(Work to be completed)
The copy should hold exactly the lines below from the one that contains "Follow the Індустріалбанк link" through the one that contains "Click the horizontal scrollbar below table" and nothing else, so no pictures.

(Data for this task)
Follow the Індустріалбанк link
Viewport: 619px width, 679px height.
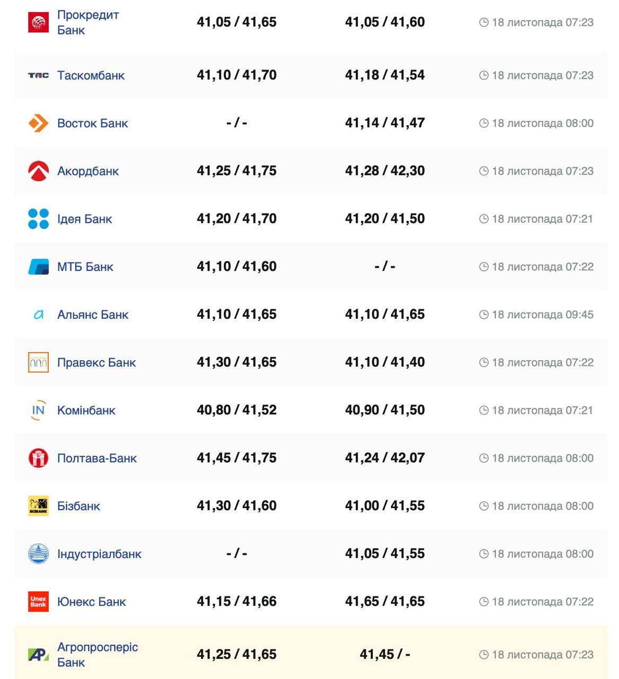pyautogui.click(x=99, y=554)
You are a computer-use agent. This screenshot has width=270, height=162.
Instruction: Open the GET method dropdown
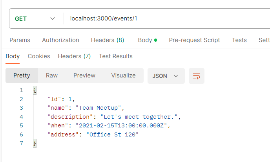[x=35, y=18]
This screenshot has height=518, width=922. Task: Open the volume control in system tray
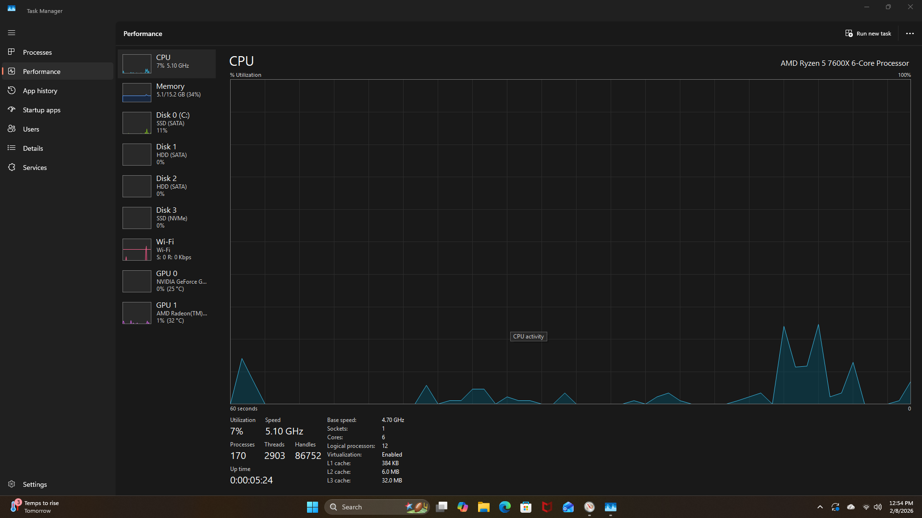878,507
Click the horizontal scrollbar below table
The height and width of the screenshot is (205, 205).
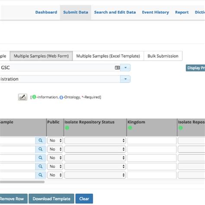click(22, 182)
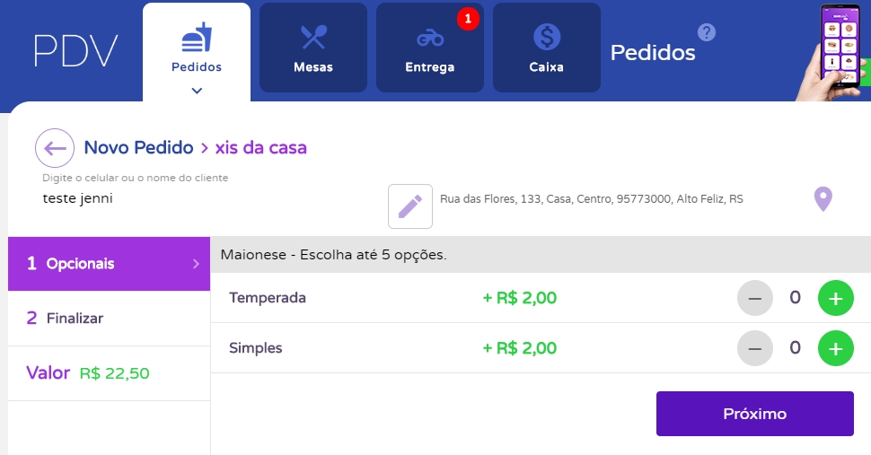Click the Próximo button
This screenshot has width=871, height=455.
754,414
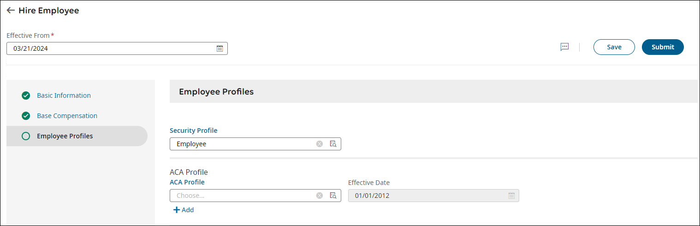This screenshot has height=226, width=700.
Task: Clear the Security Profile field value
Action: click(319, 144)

---

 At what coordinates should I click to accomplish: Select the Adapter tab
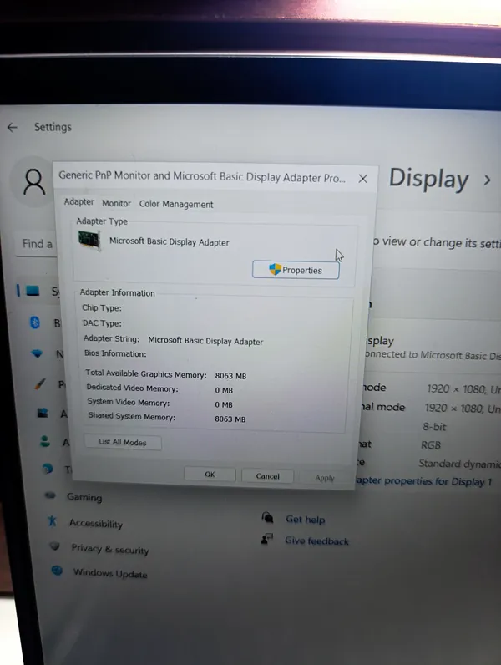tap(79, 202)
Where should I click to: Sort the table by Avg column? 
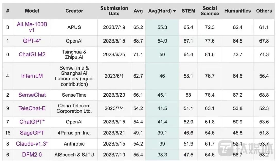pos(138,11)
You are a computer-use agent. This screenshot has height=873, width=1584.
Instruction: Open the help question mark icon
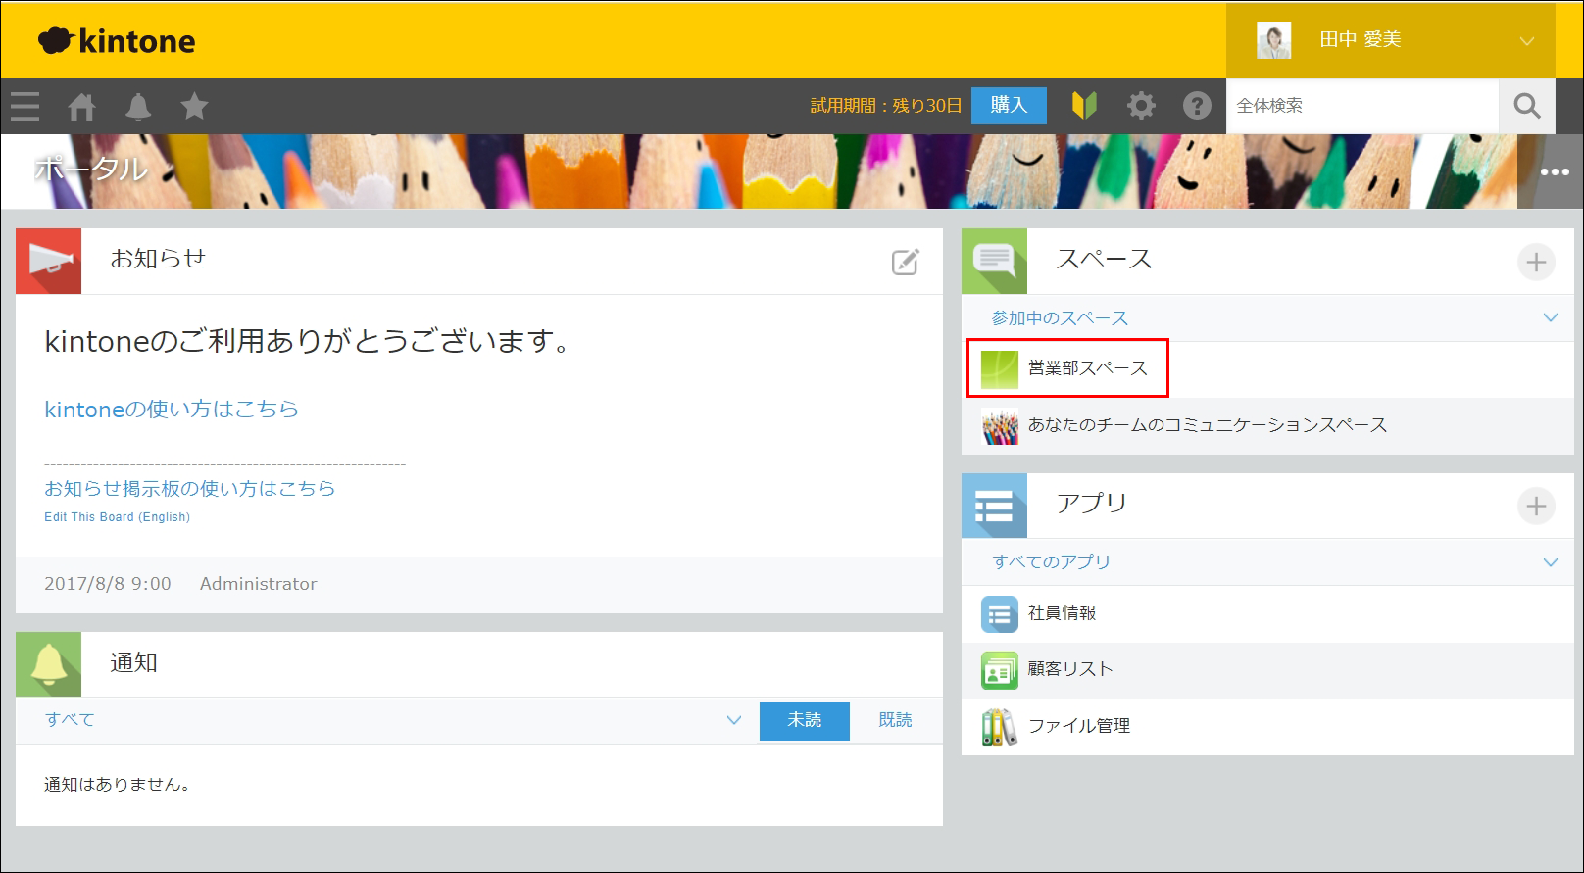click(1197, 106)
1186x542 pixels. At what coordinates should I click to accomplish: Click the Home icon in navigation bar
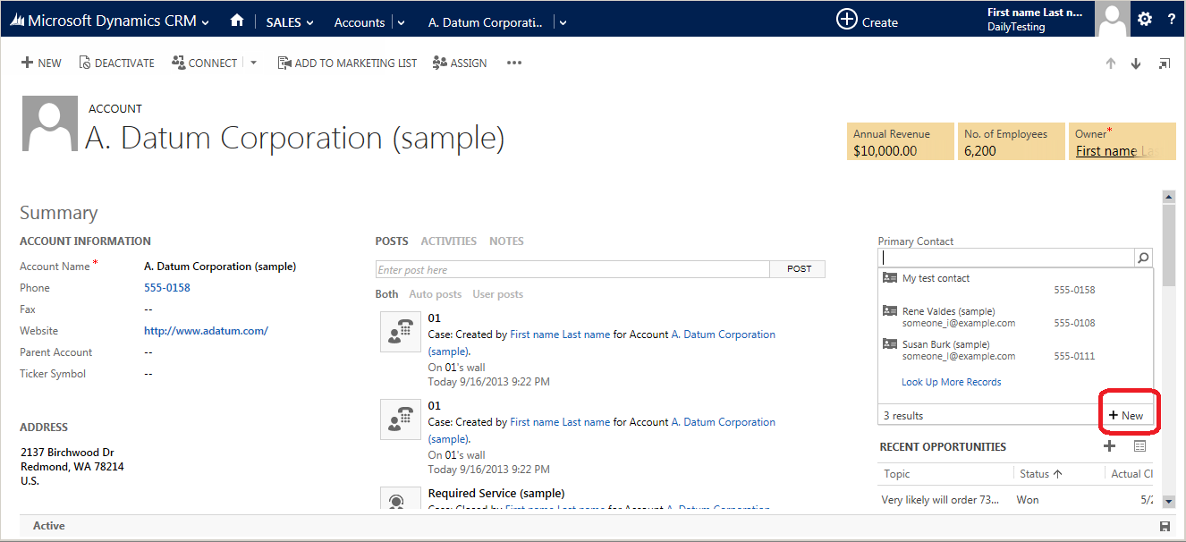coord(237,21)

(Solution to this task)
Follow the Індустріалбанк link
Viewport: 619px width, 679px height.
pyautogui.click(x=99, y=554)
You are a computer-use agent. This screenshot has width=270, height=162.
Instruction: Open the GET method dropdown
[x=35, y=18]
This screenshot has height=518, width=922. Task: Open the volume control in system tray
878,507
Click the horizontal scrollbar below table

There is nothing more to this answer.